Samwise · August 28, 2019, 7:09am

No multidimensional arrays, i just wanted to show where the size comes from, thus 9 arrays per column: one per chunk and another one holding those 8 chunks as a column
and i really dont think cache efficiency is a strange topic in java. it definitely is nonsense for methods that are not hot. but already using 1 dimensional arrays and always iterating in y, x, z order i noticed a big increase in performance regarding this specific task when i realized that one of the light calculations still iterated in old x, y, z order and all i did was switch the order of iteration. I can only see cache efficiency as a reason.
And also specifically regarding the floodfill, when i switched from an object based queue with nodes just as provided by java to my own implementation that tries to mimic struct arrays by using a primitive array and a blocksize (blocksize basically specifies how many positions in the array belong to one “node”), i also noticed a HUGE increase in performance

my problem really is specifically about how to efficiently floodfill the sunlight when i have to consider that the neighbour chunk might not have floodfilled its sunlight already
but keeping a byte per chunk to flag from which sides light has been floodfilled already seems like the solution

just as you did, i also came to the conclusion calculating light can always be done on a per column basis, not on a per chunk basis because it allows for some optimizations. but since i still keep those outer most “buffer-blocks” for seamless chunk transitions and my light is stored inside the voxels (i use a int array of length 39304 (34x34x34) per chunk of which 16 bits are used for the light, 4 bits per color + sunlight) but you seem to use an array of length 32768 (32x32x32) of shorts i guess for the voxels plus an array of length 262144 per column for the light.
since i have to run my meshing algorithm twice per chunk (for the mesh that is used for the geometry and for the mesh that is used for the MeshCollisionShape) i was wondering if you think i can still get rid of those outer most buffer blocks that i keep so i can run the algorithm on a single array and dont have to do the border checks

pspeed · August 28, 2019, 7:38pm

I don’t know. I’ve gone back and forth on border checks.
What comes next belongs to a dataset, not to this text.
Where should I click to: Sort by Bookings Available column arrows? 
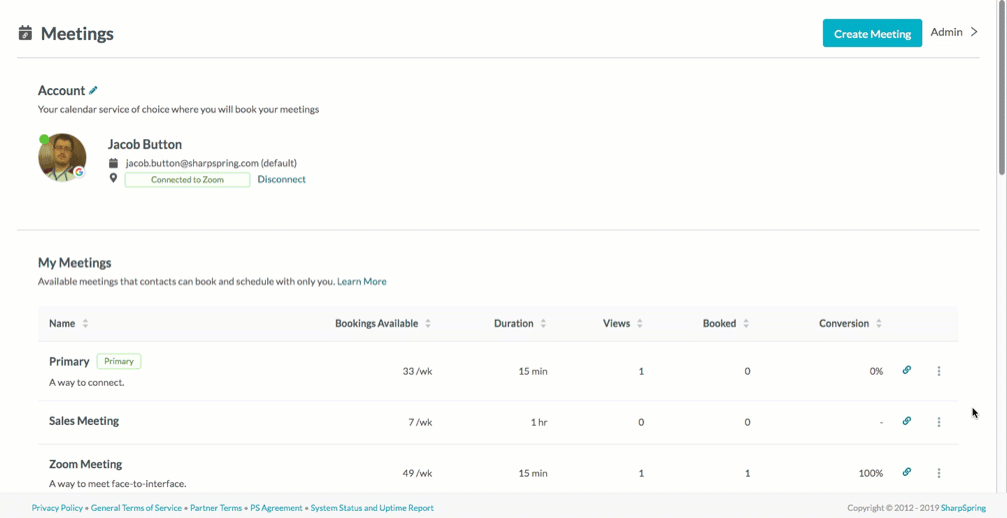tap(428, 324)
Either you end up setting the same cell in up to 8 chunks (because of borders) or you do out-of-bound border checks.

For regular mesh generation, I ended up just packing the visible faces masks right into the chunk. Then I only need to do border checks at generation time and when cell values change, at least… and only near where they change.
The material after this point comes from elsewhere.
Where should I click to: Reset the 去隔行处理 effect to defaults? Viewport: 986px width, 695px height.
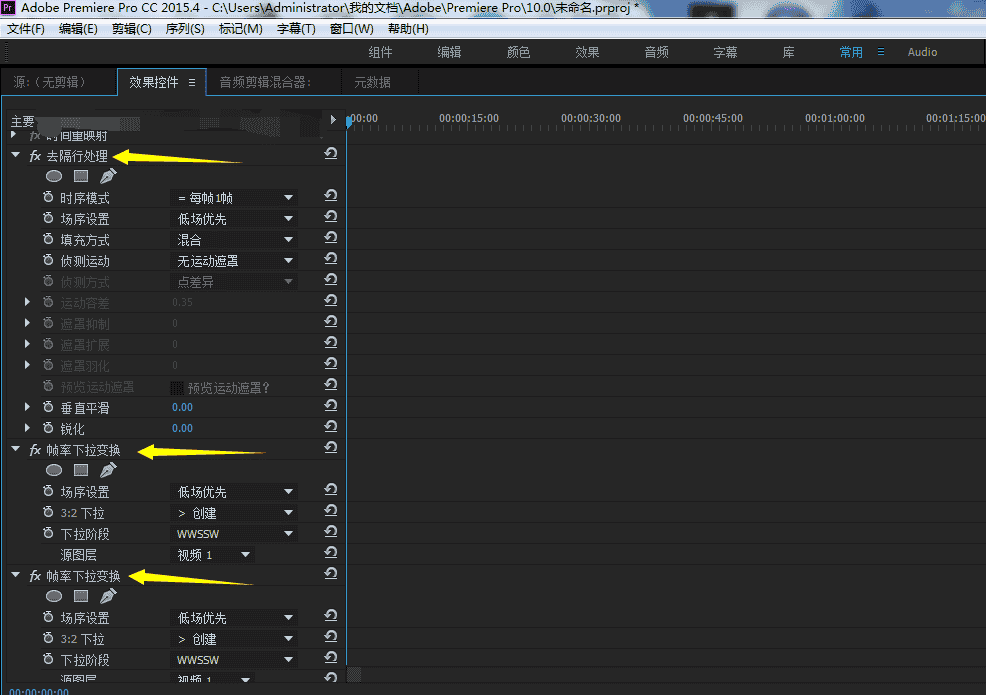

Similarly for lighting, you actually don’t care about border checks. You can seed your flood fill with the influence from the neighbors all at once. It’s only the actual fill that cares about moving around and that’s a relatively sparse propagation anyway. Further optimizations can be made if your “pending cells” keep track of where they came from to avoid immediate back-tracking. Then a traversal into the neighboring column is like a one time ‘miss’… then the seed it in the next column and moves around as appropriate.